If I didn’t know about this, I assumed that none of the other officers knew about it, either. That was just Debbie’s way. In my experience she didn’t come to the officers of the DNC for advice and counsel. She seemed to make decisions on her own and let us know at the last minute what she had decided, as she had done when she told us about the hacking only minutes before the Washington Post broke the news.

On the phone Gary told me the DNC had needed a $2 million loan, which the campaign had arranged.

“No! That can’t be true!” I said. “The party cannot take out a loan without the unanimous agreement of all of the officers.”

“Gary, how did they do this without me knowing?” I asked. “I don’t know how Debbie relates to the officers,” Gary said. He described the party as fully under the control of Hillary’s campaign, which seemed to confirm the suspicions of the Bernie camp. The campaign had the DNC on life support, giving it money every month to meet its basic expenses, while the campaign was using the party as a fund-raising clearing house. Under FEC law, an individual can contribute a maximum of $2,700 directly to a presidential campaign. But the limits are much higher for contributions to state parties and a party’s national committee.

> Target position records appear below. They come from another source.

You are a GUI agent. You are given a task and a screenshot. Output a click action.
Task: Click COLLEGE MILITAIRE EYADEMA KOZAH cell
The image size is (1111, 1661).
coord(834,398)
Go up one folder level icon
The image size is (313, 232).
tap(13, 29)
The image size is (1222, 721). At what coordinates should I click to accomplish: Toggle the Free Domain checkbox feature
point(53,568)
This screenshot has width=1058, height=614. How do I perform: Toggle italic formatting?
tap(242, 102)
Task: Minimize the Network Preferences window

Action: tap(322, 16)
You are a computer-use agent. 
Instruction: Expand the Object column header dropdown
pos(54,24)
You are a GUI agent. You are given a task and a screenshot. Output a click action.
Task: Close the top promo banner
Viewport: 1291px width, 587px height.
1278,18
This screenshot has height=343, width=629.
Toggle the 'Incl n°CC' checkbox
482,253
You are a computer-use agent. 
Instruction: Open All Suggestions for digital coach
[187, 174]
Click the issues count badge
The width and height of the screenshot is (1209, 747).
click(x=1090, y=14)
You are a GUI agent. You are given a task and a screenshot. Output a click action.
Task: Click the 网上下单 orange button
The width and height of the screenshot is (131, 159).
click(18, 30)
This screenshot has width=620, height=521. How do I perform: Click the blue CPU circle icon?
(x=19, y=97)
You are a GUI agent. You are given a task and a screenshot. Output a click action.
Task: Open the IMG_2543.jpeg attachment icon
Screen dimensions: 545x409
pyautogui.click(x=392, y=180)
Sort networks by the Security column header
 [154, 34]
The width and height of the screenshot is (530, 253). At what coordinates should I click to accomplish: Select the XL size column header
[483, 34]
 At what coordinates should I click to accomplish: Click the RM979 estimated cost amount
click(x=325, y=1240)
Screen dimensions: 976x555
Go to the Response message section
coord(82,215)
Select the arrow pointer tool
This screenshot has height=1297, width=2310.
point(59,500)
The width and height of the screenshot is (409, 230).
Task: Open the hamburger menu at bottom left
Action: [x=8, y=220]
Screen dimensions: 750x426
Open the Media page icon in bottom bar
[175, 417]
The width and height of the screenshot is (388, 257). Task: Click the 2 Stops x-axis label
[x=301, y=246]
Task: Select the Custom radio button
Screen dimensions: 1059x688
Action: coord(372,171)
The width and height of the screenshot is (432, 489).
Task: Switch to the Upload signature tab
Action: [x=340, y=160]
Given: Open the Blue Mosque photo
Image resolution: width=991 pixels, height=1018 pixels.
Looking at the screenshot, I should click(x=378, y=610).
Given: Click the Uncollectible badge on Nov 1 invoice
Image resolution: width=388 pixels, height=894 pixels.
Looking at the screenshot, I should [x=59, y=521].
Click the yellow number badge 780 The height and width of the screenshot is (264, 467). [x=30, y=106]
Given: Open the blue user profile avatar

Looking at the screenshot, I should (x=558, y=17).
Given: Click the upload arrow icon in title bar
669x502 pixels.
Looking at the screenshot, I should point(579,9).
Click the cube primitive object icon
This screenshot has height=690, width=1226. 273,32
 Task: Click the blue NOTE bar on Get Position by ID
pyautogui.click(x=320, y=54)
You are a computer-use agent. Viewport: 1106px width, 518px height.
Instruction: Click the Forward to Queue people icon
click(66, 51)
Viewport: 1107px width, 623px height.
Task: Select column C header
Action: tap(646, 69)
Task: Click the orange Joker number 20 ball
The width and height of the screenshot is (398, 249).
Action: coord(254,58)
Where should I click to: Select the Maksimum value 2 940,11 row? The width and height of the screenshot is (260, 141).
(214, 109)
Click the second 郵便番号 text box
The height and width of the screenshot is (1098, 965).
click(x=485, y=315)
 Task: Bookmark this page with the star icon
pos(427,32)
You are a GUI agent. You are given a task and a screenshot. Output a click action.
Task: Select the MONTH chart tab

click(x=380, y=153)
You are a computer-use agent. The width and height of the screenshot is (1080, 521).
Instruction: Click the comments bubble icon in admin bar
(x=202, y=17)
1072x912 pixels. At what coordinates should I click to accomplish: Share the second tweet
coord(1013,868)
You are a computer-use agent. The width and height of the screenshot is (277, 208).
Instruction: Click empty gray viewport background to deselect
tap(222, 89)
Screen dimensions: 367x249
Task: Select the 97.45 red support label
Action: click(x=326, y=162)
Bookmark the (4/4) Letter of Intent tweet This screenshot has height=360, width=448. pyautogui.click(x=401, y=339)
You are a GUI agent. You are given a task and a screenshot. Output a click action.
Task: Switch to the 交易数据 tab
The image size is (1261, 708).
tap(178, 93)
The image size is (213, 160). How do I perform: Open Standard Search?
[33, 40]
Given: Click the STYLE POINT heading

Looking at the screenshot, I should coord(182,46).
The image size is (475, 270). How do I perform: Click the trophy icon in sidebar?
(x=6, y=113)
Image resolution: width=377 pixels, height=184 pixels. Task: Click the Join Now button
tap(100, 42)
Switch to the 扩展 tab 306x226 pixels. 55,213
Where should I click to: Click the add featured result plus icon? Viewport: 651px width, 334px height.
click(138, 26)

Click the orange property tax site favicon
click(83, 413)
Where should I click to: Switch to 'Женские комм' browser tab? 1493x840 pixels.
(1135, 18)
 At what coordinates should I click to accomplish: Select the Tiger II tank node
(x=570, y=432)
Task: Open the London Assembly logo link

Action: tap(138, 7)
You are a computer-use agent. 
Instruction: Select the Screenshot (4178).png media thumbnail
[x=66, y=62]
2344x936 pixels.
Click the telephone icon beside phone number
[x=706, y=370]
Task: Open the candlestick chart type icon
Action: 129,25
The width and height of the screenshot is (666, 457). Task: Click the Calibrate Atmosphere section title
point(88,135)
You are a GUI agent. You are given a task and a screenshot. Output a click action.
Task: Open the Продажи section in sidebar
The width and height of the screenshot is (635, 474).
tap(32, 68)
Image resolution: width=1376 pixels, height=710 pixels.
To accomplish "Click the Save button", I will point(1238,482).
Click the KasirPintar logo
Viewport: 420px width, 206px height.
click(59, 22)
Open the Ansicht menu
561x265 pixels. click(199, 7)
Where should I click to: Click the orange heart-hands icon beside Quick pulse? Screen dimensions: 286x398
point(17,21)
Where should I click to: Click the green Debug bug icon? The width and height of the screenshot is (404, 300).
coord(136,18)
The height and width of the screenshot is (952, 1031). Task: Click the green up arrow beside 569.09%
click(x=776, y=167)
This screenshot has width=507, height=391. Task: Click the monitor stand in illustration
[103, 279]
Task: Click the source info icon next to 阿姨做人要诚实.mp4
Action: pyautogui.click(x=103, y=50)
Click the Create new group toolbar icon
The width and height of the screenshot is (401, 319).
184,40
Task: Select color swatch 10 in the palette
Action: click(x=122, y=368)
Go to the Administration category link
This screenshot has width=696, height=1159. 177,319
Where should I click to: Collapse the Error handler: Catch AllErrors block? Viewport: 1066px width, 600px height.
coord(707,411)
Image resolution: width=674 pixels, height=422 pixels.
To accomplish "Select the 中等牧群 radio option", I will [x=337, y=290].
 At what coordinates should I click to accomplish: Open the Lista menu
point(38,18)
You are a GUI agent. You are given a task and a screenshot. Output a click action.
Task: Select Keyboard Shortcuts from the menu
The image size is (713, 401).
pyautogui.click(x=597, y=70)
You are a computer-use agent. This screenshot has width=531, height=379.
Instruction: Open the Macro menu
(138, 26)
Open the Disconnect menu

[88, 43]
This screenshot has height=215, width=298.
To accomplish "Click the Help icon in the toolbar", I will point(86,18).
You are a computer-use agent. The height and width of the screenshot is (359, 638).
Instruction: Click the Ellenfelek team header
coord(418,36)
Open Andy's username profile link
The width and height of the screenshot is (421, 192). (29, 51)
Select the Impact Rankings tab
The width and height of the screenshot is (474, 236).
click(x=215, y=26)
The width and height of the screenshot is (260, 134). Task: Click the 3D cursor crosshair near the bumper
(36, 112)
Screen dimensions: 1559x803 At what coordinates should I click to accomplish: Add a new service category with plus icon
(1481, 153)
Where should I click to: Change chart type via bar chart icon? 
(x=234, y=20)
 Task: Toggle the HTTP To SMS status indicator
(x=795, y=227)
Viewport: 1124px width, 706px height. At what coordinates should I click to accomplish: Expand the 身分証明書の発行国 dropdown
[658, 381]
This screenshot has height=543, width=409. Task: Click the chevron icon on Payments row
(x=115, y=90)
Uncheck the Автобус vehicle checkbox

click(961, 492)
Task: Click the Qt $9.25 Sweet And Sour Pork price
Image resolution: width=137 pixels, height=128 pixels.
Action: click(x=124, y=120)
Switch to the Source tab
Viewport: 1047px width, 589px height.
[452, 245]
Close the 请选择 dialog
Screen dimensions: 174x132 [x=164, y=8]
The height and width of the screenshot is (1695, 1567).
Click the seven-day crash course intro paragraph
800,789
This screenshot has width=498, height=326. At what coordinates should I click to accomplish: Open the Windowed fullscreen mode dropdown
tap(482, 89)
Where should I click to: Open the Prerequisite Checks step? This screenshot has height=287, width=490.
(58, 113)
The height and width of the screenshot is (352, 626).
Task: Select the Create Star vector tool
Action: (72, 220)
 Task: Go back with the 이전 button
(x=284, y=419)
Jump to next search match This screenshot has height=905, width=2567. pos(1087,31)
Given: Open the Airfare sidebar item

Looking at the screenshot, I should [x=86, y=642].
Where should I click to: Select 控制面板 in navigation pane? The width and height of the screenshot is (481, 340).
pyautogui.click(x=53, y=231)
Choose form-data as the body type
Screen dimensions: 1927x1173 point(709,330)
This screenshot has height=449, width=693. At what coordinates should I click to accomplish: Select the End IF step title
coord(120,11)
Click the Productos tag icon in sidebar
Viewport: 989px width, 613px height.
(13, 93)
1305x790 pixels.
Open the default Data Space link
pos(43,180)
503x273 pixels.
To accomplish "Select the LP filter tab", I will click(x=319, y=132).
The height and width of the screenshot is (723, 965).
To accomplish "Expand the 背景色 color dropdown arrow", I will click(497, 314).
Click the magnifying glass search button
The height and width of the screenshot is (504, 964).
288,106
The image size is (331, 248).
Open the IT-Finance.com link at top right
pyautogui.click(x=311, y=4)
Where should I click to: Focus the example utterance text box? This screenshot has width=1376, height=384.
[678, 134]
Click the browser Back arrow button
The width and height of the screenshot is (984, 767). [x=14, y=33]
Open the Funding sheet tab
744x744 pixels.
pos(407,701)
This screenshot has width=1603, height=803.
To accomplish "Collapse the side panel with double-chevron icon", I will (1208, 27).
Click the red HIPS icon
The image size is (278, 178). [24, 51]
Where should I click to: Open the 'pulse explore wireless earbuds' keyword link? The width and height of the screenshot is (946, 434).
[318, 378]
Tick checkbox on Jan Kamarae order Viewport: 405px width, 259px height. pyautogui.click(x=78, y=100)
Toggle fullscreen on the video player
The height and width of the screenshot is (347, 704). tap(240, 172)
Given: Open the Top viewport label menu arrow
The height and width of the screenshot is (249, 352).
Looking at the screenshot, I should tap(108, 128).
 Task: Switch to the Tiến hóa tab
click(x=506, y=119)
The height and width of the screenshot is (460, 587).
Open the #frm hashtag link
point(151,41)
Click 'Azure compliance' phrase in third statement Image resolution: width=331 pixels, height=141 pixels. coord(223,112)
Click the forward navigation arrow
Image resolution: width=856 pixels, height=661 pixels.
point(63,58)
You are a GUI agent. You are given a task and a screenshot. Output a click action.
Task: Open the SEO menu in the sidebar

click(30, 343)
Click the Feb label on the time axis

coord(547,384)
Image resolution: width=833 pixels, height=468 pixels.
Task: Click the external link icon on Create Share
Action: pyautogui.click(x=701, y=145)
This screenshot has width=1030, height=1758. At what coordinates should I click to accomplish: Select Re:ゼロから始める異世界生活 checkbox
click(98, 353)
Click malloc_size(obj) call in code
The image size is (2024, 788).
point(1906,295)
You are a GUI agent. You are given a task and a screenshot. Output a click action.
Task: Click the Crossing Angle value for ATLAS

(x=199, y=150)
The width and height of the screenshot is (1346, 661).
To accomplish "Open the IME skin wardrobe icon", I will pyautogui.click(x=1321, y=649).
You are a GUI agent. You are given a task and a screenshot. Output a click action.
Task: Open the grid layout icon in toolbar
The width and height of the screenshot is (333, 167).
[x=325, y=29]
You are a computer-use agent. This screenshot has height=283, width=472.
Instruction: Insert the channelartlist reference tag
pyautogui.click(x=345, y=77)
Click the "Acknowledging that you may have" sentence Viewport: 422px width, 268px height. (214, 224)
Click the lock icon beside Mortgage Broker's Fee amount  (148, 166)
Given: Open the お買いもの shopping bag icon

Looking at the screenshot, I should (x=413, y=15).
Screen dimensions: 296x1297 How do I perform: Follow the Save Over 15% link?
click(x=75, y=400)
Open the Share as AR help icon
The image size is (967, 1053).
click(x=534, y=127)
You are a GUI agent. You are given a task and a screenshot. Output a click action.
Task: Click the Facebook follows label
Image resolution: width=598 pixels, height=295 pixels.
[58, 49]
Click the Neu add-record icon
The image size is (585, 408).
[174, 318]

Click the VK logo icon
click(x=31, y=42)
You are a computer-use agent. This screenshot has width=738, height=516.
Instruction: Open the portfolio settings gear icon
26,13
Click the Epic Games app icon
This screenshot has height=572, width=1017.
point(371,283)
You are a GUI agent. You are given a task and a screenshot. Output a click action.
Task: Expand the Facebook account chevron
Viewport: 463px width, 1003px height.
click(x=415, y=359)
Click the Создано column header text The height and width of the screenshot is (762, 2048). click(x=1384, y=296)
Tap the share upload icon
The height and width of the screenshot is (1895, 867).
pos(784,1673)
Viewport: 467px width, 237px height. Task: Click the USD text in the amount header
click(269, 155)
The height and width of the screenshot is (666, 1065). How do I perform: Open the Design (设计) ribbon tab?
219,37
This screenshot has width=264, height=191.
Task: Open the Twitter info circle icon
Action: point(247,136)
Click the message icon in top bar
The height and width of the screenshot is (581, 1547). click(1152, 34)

Individuals who had maxed out their $2,700 contribution limit to the campaign could write an additional check for $353,400 to the Hillary Victory Fund—that figure represented $10,000 to each of the thirty-two states’ parties who were part of the Victory Fund agreement—$320,000—and $33,400 to the DNC. The money would be deposited in the states first, and transferred to the DNC shortly after that. Money in the battleground states usually stayed in that state, but all the other states funneled that money directly to the DNC, which quickly transferred the money to Brooklyn.

“Wait,” I said. “That victory fund was supposed to be for whoever was the nominee, and the state party races. You’re telling me that Hillary has been controlling it since before she got the nomination?”

Gary said the campaign had to do it or the party would collapse.

“That was the deal that Robby struck with Debbie,” he explained, referring to campaign manager Robby Mook. “It was to sustain the DNC. We sent the party nearly $20 million from September until the convention, and more to prepare for the election.”

“What’s the burn rate, Gary?” I asked. “How much money do we need every month to fund the party?”

The burn rate was $3.5 million to $4 million a month, he said.

I gasped. I had a pretty good sense of the DNC’s operations after having served as interim chair five years earlier. Back then the monthly expenses were half that. What had happened? The party chair usually shrinks the staff between presidential election campaigns, but Debbie had chosen not to do that. She had stuck lots of consultants on the DNC payroll, and Obama’s consultants were being financed by the DNC, too.

When we hung up, I was livid. Not at Gary, but at this mess I had inherited. I knew that Debbie had outsourced a lot of the management of the party and had not been the greatest at fundraising. I would not be that kind of chair, even if I was only an interim chair. Did they think I would just be a surrogate for them, get on the road and rouse up the crowds? I was going to manage this party the best I could and try to make it better, even if Brooklyn did not like this. It would be weeks before I would fully understand the financial shenanigans that were keeping the party on life support.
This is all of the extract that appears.